I love the Debian philosophy and package management system; for the most part, if you stick to the 'stable' packages everything just works once you install it.
Critics are always quick to point out that this stability comes at the cost of generally having somewhat older versions of software packages installed on your system. This became painfully apparent to me after a few days of using Konqueror as my primary browser at home. I am fully dependent on tabs; there's just no way around it.
Not wanting to install the full-blown Mozilla platform with mail, newsreader, instant messaging, chat, and kitchen sink, I Googled for "debian phoenix" and only found some very preliminary packages... hoping to avoid any Redhat-style package dependency nightmares by introducing unstable stuff onto my system, I decided to go for a non-standard install and just download the Mozilla binary direct from the source. I unzipped the tarball into my home directory, where it made a directory named MozillaFireball. I was able to create a KDE panel shortcut to the MozillaFireball executable in that directory, but the first thing I discovered when the program loaded was that the Google search plugin, as essential to the browsing experience as tabs, was broken; the search box would only let you search the text of the current page.
Search after search for the elusive location of the searchplugins directory on Linux returned only page after page of instructions reading "Just put the search plugins in your searchplugins directory". After much cursing and creation/deletion of test searchplugins directories in places like /usr/lib/mozilla, /usr/lib/phoenix, etc., I finally renamed the MozillaFirebird directory to phoenix, making the full path to the search plugin directory /home/andy/phoenix/searchplugins. Firebird opened right up when started from a shell within the phoenix directory, and the Dmoz and Google search plugins were suddenly there!
To get Firebird to start smoothly from the KDE panel I threw together a quick shell script that sets the working directory before launching the app:
#!/bin/sh
cd /home/andy/phoenix
./MozillaFirebird &
The script is what actually gets run by the panel shortcut, and all is well with the world. My Debian installation is no longer "pure", but the Firebird is nicely self-contained - when a stable .deb becomes available the transition should be trivial.
A couple of weeks ago I got my first new computer in 3 1/2 years, a Compaq Presario something or other with a nice Athlon XP, DVD-R/CD-RW (32x write speed, a darn sight better than the 4x external HP I've been using), and a monstrous 80 Gigabyte hard drive.
I have to concede (sinister activation methods aside), WindowsXP is an improvement over 98 while incorporating some of the "power user" features of NT... but as spoiled as I've gotten by Mac OS X at work it wasn't long before I decided to devote a partition to Linux so I can have all of my command line tools back. (Cygwin is pretty good, but too often stuff won't compile correctly under Win32)
This time around I didn't feel like making the time investment to build a LFS system, and although I've always found RedHat to be easy to install, it always seems to install a lot of extraneous crap and I've never been impressed with the RPM package management system.
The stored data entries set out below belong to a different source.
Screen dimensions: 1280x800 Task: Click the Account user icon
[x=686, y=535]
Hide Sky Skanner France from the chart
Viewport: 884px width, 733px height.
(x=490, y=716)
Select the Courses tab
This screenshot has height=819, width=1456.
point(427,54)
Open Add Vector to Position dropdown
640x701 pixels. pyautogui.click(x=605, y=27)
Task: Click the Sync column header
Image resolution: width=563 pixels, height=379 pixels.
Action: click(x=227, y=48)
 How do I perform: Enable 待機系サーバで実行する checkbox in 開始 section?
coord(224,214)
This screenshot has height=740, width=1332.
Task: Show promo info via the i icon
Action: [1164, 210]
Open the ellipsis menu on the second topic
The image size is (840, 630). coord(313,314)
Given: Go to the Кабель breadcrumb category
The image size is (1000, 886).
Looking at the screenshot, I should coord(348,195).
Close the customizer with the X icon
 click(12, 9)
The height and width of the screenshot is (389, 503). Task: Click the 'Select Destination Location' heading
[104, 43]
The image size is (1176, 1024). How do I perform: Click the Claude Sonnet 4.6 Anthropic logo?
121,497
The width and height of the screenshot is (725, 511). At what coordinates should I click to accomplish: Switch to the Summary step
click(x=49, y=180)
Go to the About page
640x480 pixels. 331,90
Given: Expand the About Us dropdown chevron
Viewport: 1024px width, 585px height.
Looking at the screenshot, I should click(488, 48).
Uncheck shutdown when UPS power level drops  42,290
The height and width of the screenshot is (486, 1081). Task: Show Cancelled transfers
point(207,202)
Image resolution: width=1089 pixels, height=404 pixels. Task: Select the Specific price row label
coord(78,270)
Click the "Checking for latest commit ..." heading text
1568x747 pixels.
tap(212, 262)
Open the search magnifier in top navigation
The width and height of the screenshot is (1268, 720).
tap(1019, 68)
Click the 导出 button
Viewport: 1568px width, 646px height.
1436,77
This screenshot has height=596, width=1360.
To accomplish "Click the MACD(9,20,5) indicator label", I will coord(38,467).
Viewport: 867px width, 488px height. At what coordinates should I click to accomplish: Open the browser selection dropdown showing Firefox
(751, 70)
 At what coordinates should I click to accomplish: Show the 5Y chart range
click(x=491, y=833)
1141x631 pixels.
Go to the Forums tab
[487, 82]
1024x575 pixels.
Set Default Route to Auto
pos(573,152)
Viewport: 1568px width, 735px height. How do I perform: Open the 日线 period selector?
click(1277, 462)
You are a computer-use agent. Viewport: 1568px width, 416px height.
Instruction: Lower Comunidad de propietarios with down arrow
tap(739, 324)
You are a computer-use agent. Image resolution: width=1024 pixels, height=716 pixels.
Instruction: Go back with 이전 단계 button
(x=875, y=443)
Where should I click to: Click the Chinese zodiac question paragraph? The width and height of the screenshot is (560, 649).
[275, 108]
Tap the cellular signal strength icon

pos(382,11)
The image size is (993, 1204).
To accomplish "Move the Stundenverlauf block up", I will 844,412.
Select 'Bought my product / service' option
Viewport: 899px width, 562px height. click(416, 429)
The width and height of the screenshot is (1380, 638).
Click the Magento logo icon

I decided upon Debian, which has always sounded interesting to me. I did an HTTP-based install, and with an astounding ~150K/Second download speed a full base install, including XFree86 and KDE 3, only took about an hour.
Yesterday I decided I wanted to upgrade the kernel from 2.2 to 2.4 because I want to get my Creative Extigy set up with the available Linux driver.
The first kernel I tried was 2.4.18, from the stable packages, but I ran into all kinds of problems with my particular Ethernet card, which uses the RealTek 8139 chipset; the 2.4 kernel uses the 8139too module instead of the older rtl8139 module used by the 2.2 kernel. The only problem is a bug somewhere in the kernel code (I think) that hosed support for the 8139. I manged to determine that the problem is fixed in kernel 2.4.20, and off I went.
At first I thought I was having the same problem with my network card; I would reboot and have no connectivity, and restarting network services proved fruitless... I tried installing the dhclient package, but that didn't work either. Then I read something about pump, and sure enough pump -i eth0 grabbed an IP address and got me onto my home network in a snap... but only when I ran it manually; it didn't work during startup.
Finally, as I started my second cup of coffee this morning, I came across a post instructing hapless users in my situation to make sure that CONFIG_FILTER is set to y in the kernel source .config file. After recompiling and rebooting for the umpteenth time in the last 24 hours, it worked! And it's only 9:00 AM! I have all day to tear my hair out trying to get sound out of my Extigy.